SOURCE TEXT:
________

When you start out running it’s important to warm up slowly beforehand and also ease yourself into the distances too. It’s tempting to go too far too early and either injure yourself or become disheartened due to muscle ache in the following days. Once you’ve warmed up, while you can start running immediately if you’re new to running then try walking and running alternately. Then, as you become more accustomed to it, you can extend the running part and shorten the walking section until you feel you can run constantly.

As well as not pushing yourself too hard too early, it’s important to keep your initial runs short to allow your body and muscles to adapt. And, just as before your run, when you get home make sure you spend a few minutes on some cool down stretches.

If you can go running with a friend of the same ability, then that’s a great motivating factor, otherwise things like the Couch to 5K programme is a good way of how to build up your time spent running as well as your distance. Once you’ve got a basic level of fitness, then you’ll be able to vary your distance, pace and also your routes or even consider joining a running club or regularly attending organised events such as Parkrun.

The beauty of Parkrun is really its simplicity. You just register for free on the website, sign up for a barcode which has an emergency contact number on it, print that out and you’re ready to go. There are briefings just before the start, so you need to be on time for that and then you’ll be handed a second barcode at the finish which, once scanned along with your start code, gives you your finishing time. Everyone starts at the same time but there are no ankle chips as with some events, hence the reason for the barcode scanning.

The courses themselves vary from place to place as do the numbers they attract. Although the original Bushy Park location is usually the most popular, numbers for each Parkrun can vary from 100 up to 1000, with the city-based ones tending to be busier. The good news though is that the numbers of Parkruns are growing all the time, so if there isn’t one nearby to you now – and they’re easily searched for on the website from Land’s End to Thurso in Scotland and beyond – then there may well be soon.

________

REQUIRED ACTIONS:
a) Answer these from the running guide:
(i) What does the Parkrun barcode you sign up for have printed on it?
(ii) What range of runner numbers can a single Parkrun draw?
(iii) What should you do for a few minutes once you get home from a run?
b) Copy the running guide word for word, from "When you start" up to and including "cool down stretches.".

AVAILABLE DATA:
________

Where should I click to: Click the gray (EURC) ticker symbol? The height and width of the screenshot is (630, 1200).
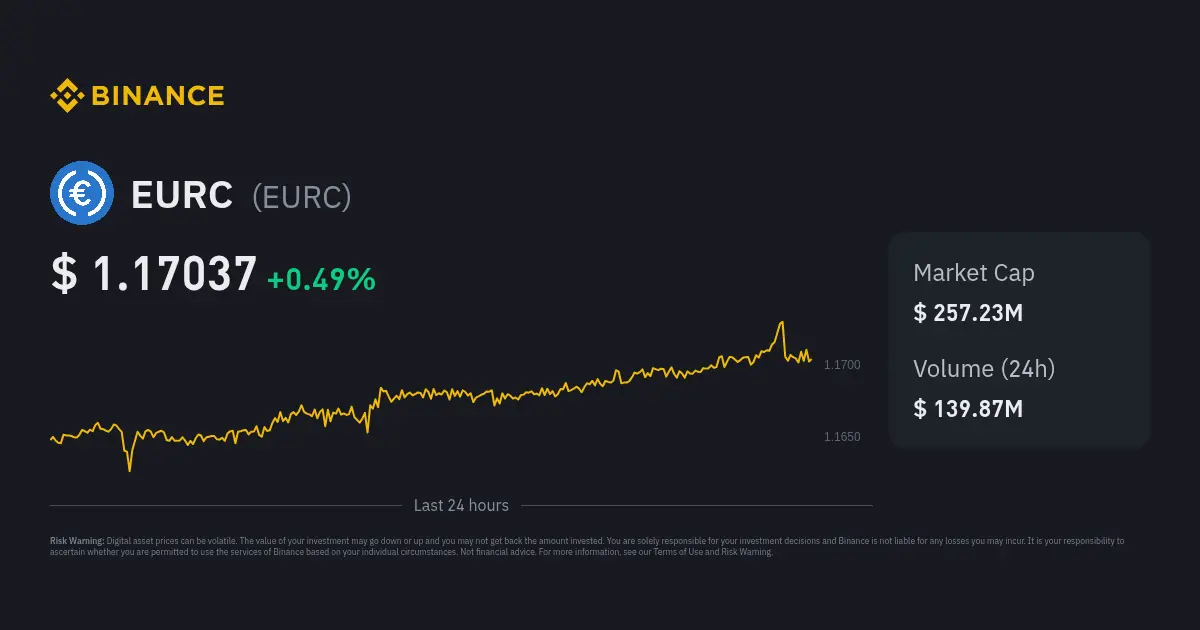click(301, 196)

________

THE REPLIES:
a)
(i) An emergency contact number.
(ii) From 100 up to 1000.
(iii) Some cool down stretches.

b)
When you start out running it’s important to warm up slowly beforehand and also ease yourself into the distances too. It’s tempting to go too far too early and either injure yourself or become disheartened due to muscle ache in the following days. Once you’ve warmed up, while you can start running immediately if you’re new to running then try walking and running alternately. Then, as you become more accustomed to it, you can extend the running part and shorten the walking section until you feel you can run constantly.

As well as not pushing yourself too hard too early, it’s important to keep your initial runs short to allow your body and muscles to adapt. And, just as before your run, when you get home make sure you spend a few minutes on some cool down stretches.